Dor era parte da minha rotina.

Então corri. Usei a velha tática dos desesperados. Deixei tudo para trás e corri na direção oposta à mansão, sem me importar com o que ficava para trás. Afinal, meus amigos estavam à frente.

Infelizmente, correr com uma perna quebrada não era muito fácil. Eu seria pelo menos cinco vezes mais rápido se estivesse com as pernas em bom estado. Ouvi passos atrás de mim, denunciando que alguém me seguia.
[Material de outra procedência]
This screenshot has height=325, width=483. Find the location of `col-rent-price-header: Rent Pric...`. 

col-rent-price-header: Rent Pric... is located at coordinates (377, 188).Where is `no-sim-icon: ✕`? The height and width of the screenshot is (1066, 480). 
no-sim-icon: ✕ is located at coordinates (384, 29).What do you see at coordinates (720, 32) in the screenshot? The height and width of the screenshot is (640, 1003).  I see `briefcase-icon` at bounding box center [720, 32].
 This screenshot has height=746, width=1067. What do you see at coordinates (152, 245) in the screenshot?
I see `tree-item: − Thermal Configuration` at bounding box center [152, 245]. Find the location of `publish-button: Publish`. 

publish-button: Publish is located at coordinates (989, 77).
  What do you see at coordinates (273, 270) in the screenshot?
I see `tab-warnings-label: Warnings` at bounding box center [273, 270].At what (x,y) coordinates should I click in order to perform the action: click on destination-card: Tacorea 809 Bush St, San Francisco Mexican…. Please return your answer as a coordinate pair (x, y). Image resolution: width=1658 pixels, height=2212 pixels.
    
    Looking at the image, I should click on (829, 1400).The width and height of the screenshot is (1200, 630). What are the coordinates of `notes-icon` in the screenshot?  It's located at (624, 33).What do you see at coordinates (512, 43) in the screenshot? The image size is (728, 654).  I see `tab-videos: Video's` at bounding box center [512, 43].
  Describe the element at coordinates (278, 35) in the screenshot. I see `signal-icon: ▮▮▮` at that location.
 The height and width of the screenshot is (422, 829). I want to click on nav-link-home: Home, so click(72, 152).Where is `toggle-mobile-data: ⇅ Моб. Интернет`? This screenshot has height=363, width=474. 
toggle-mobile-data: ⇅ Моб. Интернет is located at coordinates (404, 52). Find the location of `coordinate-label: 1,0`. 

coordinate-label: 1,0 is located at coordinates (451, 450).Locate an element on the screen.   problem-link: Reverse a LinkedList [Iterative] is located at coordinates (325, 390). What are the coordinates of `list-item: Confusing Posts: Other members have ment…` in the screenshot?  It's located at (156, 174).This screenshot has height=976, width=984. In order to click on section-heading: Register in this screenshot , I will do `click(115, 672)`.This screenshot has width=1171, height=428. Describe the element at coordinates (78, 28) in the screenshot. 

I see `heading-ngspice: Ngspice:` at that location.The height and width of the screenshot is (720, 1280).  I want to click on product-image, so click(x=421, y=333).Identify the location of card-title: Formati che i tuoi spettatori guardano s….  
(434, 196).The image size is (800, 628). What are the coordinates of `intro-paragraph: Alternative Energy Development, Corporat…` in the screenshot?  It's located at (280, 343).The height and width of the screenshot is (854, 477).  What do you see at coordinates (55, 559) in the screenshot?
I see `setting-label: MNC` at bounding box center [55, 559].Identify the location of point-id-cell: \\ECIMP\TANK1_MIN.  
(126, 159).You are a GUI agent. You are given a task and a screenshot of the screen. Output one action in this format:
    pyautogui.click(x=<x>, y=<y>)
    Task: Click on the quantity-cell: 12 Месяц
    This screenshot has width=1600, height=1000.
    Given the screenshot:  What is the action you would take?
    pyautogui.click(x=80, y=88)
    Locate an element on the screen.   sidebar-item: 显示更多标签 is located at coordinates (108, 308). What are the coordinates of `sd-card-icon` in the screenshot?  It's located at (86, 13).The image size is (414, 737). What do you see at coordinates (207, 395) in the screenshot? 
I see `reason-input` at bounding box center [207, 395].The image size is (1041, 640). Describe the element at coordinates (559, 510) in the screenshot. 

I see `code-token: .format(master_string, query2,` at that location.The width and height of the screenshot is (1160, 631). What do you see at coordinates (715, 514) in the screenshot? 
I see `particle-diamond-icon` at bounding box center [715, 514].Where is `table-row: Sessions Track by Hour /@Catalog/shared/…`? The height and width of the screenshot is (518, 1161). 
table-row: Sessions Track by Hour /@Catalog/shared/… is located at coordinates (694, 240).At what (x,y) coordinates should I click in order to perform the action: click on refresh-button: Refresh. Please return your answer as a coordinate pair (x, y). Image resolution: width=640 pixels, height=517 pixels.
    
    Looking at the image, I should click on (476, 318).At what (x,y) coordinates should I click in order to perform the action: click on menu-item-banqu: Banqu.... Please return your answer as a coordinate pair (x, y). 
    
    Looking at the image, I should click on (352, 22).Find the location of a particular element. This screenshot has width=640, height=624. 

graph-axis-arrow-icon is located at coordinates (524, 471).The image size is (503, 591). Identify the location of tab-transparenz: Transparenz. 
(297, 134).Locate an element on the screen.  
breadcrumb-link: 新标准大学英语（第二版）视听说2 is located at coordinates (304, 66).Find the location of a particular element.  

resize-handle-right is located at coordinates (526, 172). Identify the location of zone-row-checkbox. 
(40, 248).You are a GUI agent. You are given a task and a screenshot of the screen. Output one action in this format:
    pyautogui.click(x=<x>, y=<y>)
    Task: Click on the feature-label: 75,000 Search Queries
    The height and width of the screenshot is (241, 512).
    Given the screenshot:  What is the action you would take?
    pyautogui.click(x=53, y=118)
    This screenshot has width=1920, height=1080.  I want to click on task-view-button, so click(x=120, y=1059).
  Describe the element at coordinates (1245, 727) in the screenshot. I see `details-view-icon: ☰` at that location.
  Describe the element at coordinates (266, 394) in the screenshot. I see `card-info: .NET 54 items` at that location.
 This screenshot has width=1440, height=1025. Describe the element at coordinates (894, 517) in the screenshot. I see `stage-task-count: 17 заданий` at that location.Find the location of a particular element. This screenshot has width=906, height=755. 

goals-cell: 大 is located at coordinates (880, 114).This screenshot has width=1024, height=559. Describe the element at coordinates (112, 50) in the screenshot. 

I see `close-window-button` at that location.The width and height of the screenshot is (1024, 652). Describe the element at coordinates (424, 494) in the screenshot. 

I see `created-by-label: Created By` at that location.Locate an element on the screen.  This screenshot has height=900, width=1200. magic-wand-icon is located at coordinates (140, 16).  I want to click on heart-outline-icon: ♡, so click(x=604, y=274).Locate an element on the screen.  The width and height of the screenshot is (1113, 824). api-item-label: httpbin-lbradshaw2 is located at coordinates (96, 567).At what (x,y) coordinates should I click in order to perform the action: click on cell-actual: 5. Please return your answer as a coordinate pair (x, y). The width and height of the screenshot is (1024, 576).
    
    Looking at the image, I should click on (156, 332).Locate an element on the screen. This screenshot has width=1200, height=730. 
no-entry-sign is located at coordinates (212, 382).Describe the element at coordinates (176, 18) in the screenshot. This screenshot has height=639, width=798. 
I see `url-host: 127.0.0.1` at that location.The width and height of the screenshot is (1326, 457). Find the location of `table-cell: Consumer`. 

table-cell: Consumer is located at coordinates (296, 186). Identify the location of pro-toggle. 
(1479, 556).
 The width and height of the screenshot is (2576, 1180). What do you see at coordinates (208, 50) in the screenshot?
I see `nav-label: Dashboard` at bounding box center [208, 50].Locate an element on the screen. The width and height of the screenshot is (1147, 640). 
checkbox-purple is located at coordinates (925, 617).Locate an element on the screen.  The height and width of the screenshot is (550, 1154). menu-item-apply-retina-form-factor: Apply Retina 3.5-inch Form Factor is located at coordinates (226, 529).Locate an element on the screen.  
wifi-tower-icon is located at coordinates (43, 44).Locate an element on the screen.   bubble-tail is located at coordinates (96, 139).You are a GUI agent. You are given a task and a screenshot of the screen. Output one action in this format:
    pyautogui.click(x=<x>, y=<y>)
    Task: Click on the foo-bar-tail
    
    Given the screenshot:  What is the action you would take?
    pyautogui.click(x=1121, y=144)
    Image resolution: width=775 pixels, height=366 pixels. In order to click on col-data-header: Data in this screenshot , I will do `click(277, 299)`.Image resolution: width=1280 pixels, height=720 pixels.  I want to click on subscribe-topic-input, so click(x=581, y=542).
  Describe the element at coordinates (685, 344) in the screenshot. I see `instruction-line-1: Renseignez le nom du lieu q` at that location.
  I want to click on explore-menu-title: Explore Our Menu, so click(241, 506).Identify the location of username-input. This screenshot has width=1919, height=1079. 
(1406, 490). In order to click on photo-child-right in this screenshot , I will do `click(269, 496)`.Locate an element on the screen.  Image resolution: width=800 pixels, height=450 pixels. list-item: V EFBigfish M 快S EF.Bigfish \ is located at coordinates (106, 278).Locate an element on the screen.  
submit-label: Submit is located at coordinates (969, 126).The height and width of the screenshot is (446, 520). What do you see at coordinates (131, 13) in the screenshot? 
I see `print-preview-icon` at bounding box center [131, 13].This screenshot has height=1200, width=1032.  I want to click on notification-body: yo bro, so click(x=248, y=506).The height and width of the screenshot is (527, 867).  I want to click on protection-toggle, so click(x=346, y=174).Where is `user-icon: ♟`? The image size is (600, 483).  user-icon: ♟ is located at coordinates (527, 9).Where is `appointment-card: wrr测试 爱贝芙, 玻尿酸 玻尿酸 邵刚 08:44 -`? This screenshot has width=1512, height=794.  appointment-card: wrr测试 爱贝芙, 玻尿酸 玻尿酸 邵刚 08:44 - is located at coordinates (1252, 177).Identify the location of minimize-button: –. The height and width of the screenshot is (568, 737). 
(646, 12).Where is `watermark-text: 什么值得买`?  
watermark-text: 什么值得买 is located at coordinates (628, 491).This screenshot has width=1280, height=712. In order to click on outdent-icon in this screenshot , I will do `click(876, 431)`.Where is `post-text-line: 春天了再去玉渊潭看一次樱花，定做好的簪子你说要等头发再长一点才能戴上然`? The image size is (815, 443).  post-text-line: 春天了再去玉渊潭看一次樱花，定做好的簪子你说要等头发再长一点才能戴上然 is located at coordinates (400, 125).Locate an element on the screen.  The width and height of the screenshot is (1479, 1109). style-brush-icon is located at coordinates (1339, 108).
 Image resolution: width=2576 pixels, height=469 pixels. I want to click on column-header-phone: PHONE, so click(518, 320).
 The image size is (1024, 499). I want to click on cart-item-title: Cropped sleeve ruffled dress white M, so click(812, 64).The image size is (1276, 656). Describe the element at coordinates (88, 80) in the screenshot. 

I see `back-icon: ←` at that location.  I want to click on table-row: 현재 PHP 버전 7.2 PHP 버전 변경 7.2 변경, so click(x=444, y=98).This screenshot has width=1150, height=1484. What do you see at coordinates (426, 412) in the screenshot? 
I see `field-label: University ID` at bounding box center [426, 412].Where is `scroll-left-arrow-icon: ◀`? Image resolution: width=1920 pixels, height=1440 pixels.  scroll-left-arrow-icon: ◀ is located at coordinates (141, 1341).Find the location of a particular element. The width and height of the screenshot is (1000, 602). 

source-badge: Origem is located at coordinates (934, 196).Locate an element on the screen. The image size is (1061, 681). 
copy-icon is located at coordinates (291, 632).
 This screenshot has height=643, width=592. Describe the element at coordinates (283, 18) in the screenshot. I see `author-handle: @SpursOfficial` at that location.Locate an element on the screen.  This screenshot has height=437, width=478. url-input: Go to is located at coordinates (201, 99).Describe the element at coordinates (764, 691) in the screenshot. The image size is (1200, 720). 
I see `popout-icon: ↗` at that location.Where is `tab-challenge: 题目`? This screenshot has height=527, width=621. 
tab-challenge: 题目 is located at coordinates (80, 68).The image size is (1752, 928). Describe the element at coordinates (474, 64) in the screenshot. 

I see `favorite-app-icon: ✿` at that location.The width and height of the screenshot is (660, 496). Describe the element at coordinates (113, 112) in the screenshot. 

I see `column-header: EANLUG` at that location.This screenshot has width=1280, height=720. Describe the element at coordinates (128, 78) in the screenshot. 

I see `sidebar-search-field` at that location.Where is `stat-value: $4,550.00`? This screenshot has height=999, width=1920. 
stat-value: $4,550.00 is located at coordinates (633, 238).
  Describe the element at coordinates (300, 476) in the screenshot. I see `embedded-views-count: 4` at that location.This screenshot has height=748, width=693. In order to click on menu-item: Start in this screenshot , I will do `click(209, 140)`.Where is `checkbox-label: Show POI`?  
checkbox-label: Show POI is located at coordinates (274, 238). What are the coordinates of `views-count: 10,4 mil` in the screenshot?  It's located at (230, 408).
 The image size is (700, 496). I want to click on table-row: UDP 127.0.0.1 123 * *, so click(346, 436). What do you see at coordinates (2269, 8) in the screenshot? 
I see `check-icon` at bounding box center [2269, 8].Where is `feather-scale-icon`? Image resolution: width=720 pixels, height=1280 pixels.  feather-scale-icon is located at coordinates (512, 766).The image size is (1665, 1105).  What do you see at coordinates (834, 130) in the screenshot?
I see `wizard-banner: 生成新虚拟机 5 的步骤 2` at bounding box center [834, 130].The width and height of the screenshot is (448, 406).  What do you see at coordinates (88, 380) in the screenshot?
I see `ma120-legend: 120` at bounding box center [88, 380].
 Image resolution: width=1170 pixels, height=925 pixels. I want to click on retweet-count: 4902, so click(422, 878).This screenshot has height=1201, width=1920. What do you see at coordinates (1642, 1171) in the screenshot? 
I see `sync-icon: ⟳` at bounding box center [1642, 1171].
Uma olhada rápida e confirmei que era Anne.

Um minuto atrás ela estava morrendo de medo, agora vinha atrás de mim. Por que não ficou lá de boas? Poderia até dizer para todo mundo que tinha me feito fugir com o rabo entre as pernas, o que não seria totalmente uma mentira.

Eu precisava despistar ela logo. O ponto de encontro seria no bosque a poucos quilômetros da cidade, e não seria seguro deixar ela saber a direção que eu queria ir. Lembrei de um córrego que passava próximo à cidade, então mudei de direção.

Água é uma boa forma de apagar seus rastros, Shiduu dizia.

Outra olhada para trás e vi algumas tochas. Parecia que os guardas se juntaram à caçada pela minha cabeça. Agora sim eu teria que fugir mesmo. Então vi o reflexo da lua nas águas do córrego, bem lá na frente.

Suportei a dor e aumentei a velocidade. Corri com tudo que me restava de energia no corpo. Um pouco mais de Rancor havia retornado, mas eu precisaria para a fuga.

Depois que eu pulasse naquelas águas, ninguém mais seria capaz de me capturar. Eu só precisava criar um capacete à prova d’água, assim ia poder respirar sem precisar colocar a cabeça para fora.

Quando finalmente cheguei à margem, me joguei sem medo. Mas meu corpo parou no ar, flutuando. Anne havia me capturado. Agora sim eu estaria ferrado.

— Um covarde… Fujão… — Anne disse, arfando — Isso que você é…

Não respondi, preferi liberar aos poucos a névoa de Rancor, mas mantive atrás de mim, só por precaução. Em poucos minutos os guardas chegaram, Iffy também, mas Anne me mantinha a uma certa distância, até me levantou a uns quatro metros do chão.

Eu fiquei lá, flutuando acima da margem do rio. Olhando para baixo era possível ver o barranco, se eu caísse em terra firme seria doloroso…

— Anne, pare, por favor! — Iffy pediu — Você sabe que eu nunca concordei com a escravidão, deixar ele ir é a única coisa que posso fazer, e para isso você precisa me ouvir…

— Ele é um criminoso! — Anne respondeu.

— Por favor…

— Por que? — Anne lacrimejou — Você não pode…

— Eu te amo!

Não ouvi mais nada, apenas senti meu corpo ser atraído pela gravidade. Criei uma armadura com o que me restava de Rancor, e torci para sobreviver ao impacto.